Hanna Żurawska: Dlaczego rewia i dlaczego we Wrocławiu?
Bohdan Łazuka: Zanikają piękne tradycje kabaretów i rewii, a szkoda. Chciałem zrobić coś, na miarę moich nauczycieli. Klasyczną rewię, z rozmachem. To bardzo trudne zadanie. Wrocław ma jednak utalentowanych artystów. Są chętni do pracy. Współpraca układa się świetnie. To dobrze, że Będzie lepiej odbywa się właśnie tutaj. To miasto z tradycjami. Wrocław ma wspaniałą publiczność. Warszawa jest bardziej zepsuta — rywalizacją, konkurencją, układami.
Czy pana zdaniem rewia z lat dwudziestych i trzydziestych trafi w gusta młodych ludzi?

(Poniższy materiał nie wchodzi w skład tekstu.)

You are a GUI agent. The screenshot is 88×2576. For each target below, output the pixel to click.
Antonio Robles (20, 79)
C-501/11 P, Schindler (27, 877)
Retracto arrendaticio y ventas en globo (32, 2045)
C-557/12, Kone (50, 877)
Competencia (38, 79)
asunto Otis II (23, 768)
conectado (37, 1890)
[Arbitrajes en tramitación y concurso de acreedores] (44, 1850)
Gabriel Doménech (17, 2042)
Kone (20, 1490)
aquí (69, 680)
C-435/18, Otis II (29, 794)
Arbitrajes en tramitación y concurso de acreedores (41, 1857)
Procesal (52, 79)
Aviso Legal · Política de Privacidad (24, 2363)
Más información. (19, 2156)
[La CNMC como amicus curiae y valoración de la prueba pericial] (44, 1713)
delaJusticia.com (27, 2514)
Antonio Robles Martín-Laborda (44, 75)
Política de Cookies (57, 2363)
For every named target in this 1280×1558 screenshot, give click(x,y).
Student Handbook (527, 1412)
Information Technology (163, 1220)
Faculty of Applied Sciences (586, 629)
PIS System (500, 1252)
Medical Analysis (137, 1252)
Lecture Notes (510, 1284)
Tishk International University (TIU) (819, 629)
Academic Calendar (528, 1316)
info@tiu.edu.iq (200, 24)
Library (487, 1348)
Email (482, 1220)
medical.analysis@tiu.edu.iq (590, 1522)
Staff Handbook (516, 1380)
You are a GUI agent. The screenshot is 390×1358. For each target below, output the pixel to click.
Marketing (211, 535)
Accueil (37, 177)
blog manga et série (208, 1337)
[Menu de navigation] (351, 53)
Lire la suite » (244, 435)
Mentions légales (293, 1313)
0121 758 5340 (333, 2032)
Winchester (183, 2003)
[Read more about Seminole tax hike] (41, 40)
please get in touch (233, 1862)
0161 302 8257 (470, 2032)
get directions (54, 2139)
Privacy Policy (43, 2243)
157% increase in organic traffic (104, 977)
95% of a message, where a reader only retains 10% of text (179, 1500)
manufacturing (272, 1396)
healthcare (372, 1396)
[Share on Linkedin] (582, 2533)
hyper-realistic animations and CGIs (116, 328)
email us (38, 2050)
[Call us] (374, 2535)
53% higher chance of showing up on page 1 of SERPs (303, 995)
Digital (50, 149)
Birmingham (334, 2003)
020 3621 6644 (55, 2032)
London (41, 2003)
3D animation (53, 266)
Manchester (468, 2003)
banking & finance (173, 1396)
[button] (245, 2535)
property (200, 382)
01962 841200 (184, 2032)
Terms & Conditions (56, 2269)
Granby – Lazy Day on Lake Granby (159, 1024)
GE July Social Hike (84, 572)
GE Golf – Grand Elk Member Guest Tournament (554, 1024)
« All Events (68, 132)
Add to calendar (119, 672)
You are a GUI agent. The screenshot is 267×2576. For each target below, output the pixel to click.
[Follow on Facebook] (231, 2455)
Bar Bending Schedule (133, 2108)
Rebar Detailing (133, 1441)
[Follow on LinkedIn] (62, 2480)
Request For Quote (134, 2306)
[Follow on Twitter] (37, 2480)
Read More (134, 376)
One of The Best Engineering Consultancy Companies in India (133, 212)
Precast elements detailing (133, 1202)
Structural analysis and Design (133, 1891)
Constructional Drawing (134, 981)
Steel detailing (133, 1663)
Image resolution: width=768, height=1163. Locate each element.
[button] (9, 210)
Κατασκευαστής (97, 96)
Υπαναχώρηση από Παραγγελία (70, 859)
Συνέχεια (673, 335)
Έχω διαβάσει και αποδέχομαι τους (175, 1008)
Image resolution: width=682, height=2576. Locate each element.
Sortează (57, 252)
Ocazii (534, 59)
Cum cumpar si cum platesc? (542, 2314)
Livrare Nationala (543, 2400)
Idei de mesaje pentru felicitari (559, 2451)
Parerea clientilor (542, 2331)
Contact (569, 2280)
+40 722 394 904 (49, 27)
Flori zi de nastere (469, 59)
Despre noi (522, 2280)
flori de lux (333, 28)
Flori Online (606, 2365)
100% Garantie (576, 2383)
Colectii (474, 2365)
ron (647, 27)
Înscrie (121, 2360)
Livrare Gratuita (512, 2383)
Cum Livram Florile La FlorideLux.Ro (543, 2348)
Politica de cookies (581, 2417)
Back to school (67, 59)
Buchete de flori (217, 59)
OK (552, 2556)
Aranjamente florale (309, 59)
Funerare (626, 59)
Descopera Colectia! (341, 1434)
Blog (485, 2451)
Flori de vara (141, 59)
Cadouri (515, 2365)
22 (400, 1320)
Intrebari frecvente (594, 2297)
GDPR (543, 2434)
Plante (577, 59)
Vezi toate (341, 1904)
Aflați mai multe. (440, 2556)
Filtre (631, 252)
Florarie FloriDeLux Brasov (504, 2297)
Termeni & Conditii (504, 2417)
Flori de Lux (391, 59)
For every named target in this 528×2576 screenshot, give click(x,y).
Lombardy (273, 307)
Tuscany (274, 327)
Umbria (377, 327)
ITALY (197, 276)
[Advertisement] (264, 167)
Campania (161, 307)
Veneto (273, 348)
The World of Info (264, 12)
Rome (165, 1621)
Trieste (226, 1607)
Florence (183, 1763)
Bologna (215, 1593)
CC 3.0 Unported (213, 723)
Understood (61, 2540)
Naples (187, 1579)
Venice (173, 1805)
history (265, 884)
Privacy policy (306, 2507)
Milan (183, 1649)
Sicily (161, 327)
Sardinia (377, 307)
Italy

Mojej córce i jej znajomym na pewno się spodoba. A kto może nie lubić Całuję Twoją dłoń madame czy Tanga Milonga? To po prostu piękne melodie. Trafią nawet do osób o wątłej wrażliwości. Weszły już na stałe do klasyki. Warto je przypomnieć.
Ostatnio twórcy chcą przybliżyć młodym przeszłość, uwspółcześniając klasyczne utwory. Czy byłby pan za rewią w dżinsach?
W dżinsach? Nie. Chcę pokazać, jacy ludzie kiedyś byli, jak się zachowywali, jak kochali. Uwspółcześnienie, to chwyt pod publiczkę.
Czy występuje pan w Będzie lepiej?
Tak. Śpiewam piosenkę Bo to się zwykle tak zaczyna. Jest tak wpleciona w całość, że może jej ewentualnie nie być — jak mnie we Wrocławiu nie będzie.
Dziękuję za rozmowę i życzę panu dalszych sukcesów.